INPUT:
-*-*-
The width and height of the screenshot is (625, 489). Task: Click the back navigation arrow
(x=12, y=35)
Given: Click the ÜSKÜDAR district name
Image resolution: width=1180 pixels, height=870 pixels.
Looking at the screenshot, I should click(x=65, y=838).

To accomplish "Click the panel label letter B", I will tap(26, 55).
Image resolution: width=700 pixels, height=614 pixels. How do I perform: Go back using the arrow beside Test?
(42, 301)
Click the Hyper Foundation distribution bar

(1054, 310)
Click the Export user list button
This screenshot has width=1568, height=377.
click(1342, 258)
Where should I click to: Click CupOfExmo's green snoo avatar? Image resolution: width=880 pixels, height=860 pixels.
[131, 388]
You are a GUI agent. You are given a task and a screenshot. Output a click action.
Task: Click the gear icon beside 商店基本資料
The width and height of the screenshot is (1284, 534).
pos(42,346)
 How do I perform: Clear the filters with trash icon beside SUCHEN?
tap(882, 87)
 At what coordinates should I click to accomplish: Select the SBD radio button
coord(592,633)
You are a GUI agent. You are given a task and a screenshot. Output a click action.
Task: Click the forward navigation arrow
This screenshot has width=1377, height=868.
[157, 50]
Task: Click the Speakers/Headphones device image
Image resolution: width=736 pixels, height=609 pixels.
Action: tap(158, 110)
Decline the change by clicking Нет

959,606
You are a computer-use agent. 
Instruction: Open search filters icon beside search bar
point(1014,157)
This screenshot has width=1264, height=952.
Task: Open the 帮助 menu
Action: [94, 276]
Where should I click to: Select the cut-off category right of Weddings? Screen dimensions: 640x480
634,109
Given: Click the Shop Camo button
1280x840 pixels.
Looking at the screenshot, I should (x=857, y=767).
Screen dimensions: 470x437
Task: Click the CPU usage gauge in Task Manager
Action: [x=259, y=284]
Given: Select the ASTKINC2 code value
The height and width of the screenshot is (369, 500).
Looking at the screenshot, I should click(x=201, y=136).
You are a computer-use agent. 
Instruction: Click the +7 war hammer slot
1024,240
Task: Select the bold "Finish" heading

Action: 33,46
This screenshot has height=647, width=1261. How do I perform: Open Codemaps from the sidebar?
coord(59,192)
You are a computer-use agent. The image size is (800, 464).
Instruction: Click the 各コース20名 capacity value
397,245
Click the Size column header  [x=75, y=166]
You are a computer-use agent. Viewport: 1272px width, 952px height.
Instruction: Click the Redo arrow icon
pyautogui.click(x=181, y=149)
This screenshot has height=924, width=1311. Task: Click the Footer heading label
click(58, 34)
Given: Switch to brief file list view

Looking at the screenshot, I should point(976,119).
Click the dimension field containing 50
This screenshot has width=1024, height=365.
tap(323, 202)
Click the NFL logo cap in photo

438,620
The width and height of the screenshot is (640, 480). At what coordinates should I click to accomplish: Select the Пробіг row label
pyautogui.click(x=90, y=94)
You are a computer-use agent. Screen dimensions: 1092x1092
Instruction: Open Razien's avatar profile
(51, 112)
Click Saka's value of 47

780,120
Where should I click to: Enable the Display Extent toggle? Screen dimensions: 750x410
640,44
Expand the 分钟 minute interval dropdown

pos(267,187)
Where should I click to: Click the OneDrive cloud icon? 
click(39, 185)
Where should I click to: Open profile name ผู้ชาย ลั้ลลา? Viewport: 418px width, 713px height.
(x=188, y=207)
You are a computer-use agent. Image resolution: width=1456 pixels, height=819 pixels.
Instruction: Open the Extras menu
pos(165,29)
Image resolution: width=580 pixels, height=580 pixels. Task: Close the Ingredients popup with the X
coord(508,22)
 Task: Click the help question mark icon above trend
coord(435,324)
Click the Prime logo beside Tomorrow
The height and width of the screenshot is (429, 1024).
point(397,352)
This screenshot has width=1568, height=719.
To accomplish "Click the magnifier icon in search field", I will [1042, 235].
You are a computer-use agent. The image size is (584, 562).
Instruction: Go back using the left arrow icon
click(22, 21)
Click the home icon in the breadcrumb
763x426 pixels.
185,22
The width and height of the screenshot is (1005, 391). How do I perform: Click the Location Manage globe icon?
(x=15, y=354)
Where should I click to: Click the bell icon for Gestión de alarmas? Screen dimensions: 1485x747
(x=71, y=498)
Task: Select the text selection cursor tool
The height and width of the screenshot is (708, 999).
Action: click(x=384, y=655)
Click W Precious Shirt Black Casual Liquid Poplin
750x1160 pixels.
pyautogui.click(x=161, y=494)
-*-*-
Transcribe all of the records above without altering anything.

OUTPUT:
The width and height of the screenshot is (625, 489). Task: Click the back navigation arrow
(x=12, y=35)
Given: Click the ÜSKÜDAR district name
Image resolution: width=1180 pixels, height=870 pixels.
Looking at the screenshot, I should click(x=65, y=838).

To accomplish "Click the panel label letter B", I will tap(26, 55).
Image resolution: width=700 pixels, height=614 pixels. How do I perform: Go back using the arrow beside Test?
(42, 301)
Click the Hyper Foundation distribution bar

(1054, 310)
Click the Export user list button
This screenshot has width=1568, height=377.
click(1342, 258)
Where should I click to: Click CupOfExmo's green snoo avatar? Image resolution: width=880 pixels, height=860 pixels.
[131, 388]
You are a GUI agent. You are given a task and a screenshot. Output a click action.
Task: Click the gear icon beside 商店基本資料
The width and height of the screenshot is (1284, 534).
pos(42,346)
 How do I perform: Clear the filters with trash icon beside SUCHEN?
tap(882, 87)
 At what coordinates should I click to accomplish: Select the SBD radio button
coord(592,633)
You are a GUI agent. You are given a task and a screenshot. Output a click action.
Task: Click the forward navigation arrow
This screenshot has width=1377, height=868.
[157, 50]
Task: Click the Speakers/Headphones device image
Image resolution: width=736 pixels, height=609 pixels.
Action: tap(158, 110)
Decline the change by clicking Нет

959,606
You are a computer-use agent. 
Instruction: Open search filters icon beside search bar
point(1014,157)
This screenshot has width=1264, height=952.
Task: Open the 帮助 menu
Action: [94, 276]
Where should I click to: Select the cut-off category right of Weddings? Screen dimensions: 640x480
634,109
Given: Click the Shop Camo button
1280x840 pixels.
Looking at the screenshot, I should (x=857, y=767).
Screen dimensions: 470x437
Task: Click the CPU usage gauge in Task Manager
Action: [x=259, y=284]
Given: Select the ASTKINC2 code value
The height and width of the screenshot is (369, 500).
Looking at the screenshot, I should click(x=201, y=136).
You are a computer-use agent. 
Instruction: Click the +7 war hammer slot
1024,240
Task: Select the bold "Finish" heading

Action: 33,46
This screenshot has height=647, width=1261. How do I perform: Open Codemaps from the sidebar?
coord(59,192)
You are a computer-use agent. The image size is (800, 464).
Instruction: Click the 各コース20名 capacity value
397,245
Click the Size column header  [x=75, y=166]
You are a computer-use agent. Viewport: 1272px width, 952px height.
Instruction: Click the Redo arrow icon
pyautogui.click(x=181, y=149)
This screenshot has height=924, width=1311. Task: Click the Footer heading label
click(58, 34)
Given: Switch to brief file list view

Looking at the screenshot, I should point(976,119).
Click the dimension field containing 50
This screenshot has width=1024, height=365.
tap(323, 202)
Click the NFL logo cap in photo

438,620
The width and height of the screenshot is (640, 480). At what coordinates should I click to accomplish: Select the Пробіг row label
pyautogui.click(x=90, y=94)
You are a computer-use agent. Screen dimensions: 1092x1092
Instruction: Open Razien's avatar profile
(51, 112)
Click Saka's value of 47

780,120
Where should I click to: Enable the Display Extent toggle? Screen dimensions: 750x410
640,44
Expand the 分钟 minute interval dropdown

pos(267,187)
Where should I click to: Click the OneDrive cloud icon? 
click(39, 185)
Where should I click to: Open profile name ผู้ชาย ลั้ลลา? Viewport: 418px width, 713px height.
(x=188, y=207)
You are a computer-use agent. Image resolution: width=1456 pixels, height=819 pixels.
Instruction: Open the Extras menu
pos(165,29)
Image resolution: width=580 pixels, height=580 pixels. Task: Close the Ingredients popup with the X
coord(508,22)
 Task: Click the help question mark icon above trend
coord(435,324)
Click the Prime logo beside Tomorrow
The height and width of the screenshot is (429, 1024).
point(397,352)
This screenshot has width=1568, height=719.
To accomplish "Click the magnifier icon in search field", I will [1042, 235].
You are a computer-use agent. The image size is (584, 562).
Instruction: Go back using the left arrow icon
click(22, 21)
Click the home icon in the breadcrumb
763x426 pixels.
185,22
The width and height of the screenshot is (1005, 391). How do I perform: Click the Location Manage globe icon?
(x=15, y=354)
Where should I click to: Click the bell icon for Gestión de alarmas? Screen dimensions: 1485x747
(x=71, y=498)
Task: Select the text selection cursor tool
The height and width of the screenshot is (708, 999).
Action: click(x=384, y=655)
Click W Precious Shirt Black Casual Liquid Poplin
750x1160 pixels.
pyautogui.click(x=161, y=494)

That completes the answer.